What is needed is every line, exactly as given, from the line containing "Viewport: 644px width, 355px height." through the end of the data below.

== Data shown

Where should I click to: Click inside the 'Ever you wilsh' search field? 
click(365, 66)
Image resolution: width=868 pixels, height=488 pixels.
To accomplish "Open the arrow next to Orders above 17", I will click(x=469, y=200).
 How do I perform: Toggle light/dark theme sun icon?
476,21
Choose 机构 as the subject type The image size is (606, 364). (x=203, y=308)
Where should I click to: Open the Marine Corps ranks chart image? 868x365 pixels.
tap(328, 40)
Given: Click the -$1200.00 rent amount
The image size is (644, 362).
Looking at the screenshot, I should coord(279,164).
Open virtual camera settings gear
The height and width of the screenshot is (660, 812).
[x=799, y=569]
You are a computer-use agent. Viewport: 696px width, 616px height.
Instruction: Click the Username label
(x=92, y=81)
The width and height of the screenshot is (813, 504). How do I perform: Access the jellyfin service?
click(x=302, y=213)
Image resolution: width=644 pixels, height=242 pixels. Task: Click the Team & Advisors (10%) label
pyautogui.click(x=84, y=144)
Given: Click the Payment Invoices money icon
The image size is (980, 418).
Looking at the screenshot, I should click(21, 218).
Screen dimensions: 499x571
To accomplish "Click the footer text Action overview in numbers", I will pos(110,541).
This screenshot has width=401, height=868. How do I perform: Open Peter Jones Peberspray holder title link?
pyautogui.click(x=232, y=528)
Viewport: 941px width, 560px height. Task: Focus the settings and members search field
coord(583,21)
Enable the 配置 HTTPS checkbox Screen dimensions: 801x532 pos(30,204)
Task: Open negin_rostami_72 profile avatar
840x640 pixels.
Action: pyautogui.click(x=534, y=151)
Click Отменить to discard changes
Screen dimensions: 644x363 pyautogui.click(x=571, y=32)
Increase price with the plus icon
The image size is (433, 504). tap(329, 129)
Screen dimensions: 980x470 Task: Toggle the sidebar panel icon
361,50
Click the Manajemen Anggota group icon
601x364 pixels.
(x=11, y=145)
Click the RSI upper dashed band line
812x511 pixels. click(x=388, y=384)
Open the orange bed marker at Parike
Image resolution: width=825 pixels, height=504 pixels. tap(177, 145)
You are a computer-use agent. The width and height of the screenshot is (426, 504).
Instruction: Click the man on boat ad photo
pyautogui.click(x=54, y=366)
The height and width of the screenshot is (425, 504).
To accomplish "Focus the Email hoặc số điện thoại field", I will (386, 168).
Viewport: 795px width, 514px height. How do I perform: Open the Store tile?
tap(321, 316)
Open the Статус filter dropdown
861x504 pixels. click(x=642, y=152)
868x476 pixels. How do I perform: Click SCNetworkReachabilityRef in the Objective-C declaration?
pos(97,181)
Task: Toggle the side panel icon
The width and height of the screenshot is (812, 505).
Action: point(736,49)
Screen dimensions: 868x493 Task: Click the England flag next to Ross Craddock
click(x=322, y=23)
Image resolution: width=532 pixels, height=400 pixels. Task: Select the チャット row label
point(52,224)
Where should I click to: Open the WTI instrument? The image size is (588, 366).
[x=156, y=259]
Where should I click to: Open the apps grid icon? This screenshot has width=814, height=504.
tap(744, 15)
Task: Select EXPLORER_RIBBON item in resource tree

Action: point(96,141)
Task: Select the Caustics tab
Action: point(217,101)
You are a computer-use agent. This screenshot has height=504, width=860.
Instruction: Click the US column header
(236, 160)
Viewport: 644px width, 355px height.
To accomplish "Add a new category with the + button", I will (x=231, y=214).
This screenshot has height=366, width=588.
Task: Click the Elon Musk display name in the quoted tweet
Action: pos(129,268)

====

* [Solved problem]
Viewport: 644px width, 355px height.
To accomplish "Add a new category with the + button", I will (x=231, y=214).
This screenshot has height=366, width=588.
Task: Click the Elon Musk display name in the quoted tweet
Action: pos(129,268)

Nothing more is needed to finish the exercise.